Actually, the removed section below is relatively accurate for "staff model" HMO's. There are a variety of models, incuding so-called "staff models" where the HMO has employees; the Independent Practice Association ("IPA") and even "mixed" models. In fact, many of the seemingly "staff" models like Kaiser are really a conglomeration of contracted legal entities. For example, in CA where physicians must either contract as an independent contractor or be employed only by another physician or a governmental entity, Kaiser physicians are employed by a Kaiser physician's group which contracts with Kaiser. Kaiser hospitals are separate from the physician's group. In IPA type models, sometimes individual physicians contract with the IPA, or sometimes the physicians form a group, and the group contracts. What is at issue is how much financial risk each entity bears for the cost of providing care. The article is inaccurate in that even staff models may have satellite clinics throughout a region.

I removed the following section. I am confident that HMOs do not necessarily employ the health care providers: Look at Health Maintenance Organization, under "Types of HMOs" for various models; also, it doesn't match my experience. I don't know enough to rewrite it, but I know it's incorrect.
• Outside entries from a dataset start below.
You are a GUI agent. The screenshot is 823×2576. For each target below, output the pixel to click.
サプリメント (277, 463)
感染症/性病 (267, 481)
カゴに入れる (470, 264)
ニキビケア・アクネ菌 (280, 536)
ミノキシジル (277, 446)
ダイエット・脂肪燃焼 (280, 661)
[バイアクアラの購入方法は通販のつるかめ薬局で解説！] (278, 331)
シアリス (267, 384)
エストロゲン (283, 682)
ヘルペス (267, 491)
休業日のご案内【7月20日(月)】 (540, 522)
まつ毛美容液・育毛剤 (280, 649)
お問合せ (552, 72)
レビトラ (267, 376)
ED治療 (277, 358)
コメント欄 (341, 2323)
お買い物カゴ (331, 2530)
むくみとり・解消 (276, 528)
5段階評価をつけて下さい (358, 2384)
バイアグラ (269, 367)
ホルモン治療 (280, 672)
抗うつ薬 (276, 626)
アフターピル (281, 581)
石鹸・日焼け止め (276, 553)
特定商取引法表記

Physicians, nurses and other healthcare providers on the staff of HMOs work as salaried employees. They are generally housed at a central office location, rather than seeded throughout the community. They render care according to guidelines established by the corporate managers of the HMO, and may receive additional instructions in specific cases. The nature of these guidelines and instructions are invariably to provide the least costly and uncomplicated form of care for patient diagnosis, which is usually made on the basis of the least costly diagnostic procedures, moving to more costly procedures only as a last resort.

Caveat: I'm new to this and this is my very first edit ever, so please assist me by further editing and/or feedback if you can.... I changed this: "under which they agree to capitate their fees at a level approved by the insuror". to "under which they agree to accept the reimbursement that was negotiated at rates agreed upon between themselves and the insuror at the time of execution of the contract". I may revise this to be more concise - and some other things, but capitation is not used in the correct context here. Capitation, in the healthcare setting, refers to a system of a flat reimbursement to the provider for each member in the capitated group, regardless of whether any particular member seeks services for the duration of the capitated arrangement, usually monthly. It's a somewhat confusing concept to folks who are not familiar with it in a healthcare environment. Also the edit above is correct, many HMO providers these days are NOT employed by the HMO (Kaiser, quoted as an example of an HMO in the article, generally, is an exception to this). Houmantx 06:18, 13 December 2005 (UTC)

[edit] This article needs work....

Much of the information, particularly under the "HMO" section, is incorrect these days. HMO's are far less strict than previously, and many now have an "open access" option whereby a selection of a gate-keeper, or PCP, is no longer required. In fact, they are indistinguishable from PPO plans. I will work on this when I have time, or somebody else please do it. I just hate to see incorrect information here! If a grade-school student had to write a paper on managed healthcare and relied upon this information, they would flunk!! 00:01, 30 April 2006 (UTC)

[edit] NPOV

Besides the criticisms levied above (namely, that the article reflects an out-of-date perception of the healthcare system), this article has NPOV problems. In particular, the article attempts to place all of the blame on problems with the system on health insurance companies, accusing them of malice and anticonsumer behavior while ignoring any benefits to managed care (in particular, lower prices). Oftentimes, such as in the article's discussion of medical inflation, when the reality doesn't match the authors' viewpoint, the article just makes up analysis.

Overall, this page needs a serious rewrite. Cheers, Vectro 16:34, 18 January 2007 (UTC)

---you're right Vectro, we should also include a nice NPOV objective listing of the rapidly increasing salaries of insurance executives.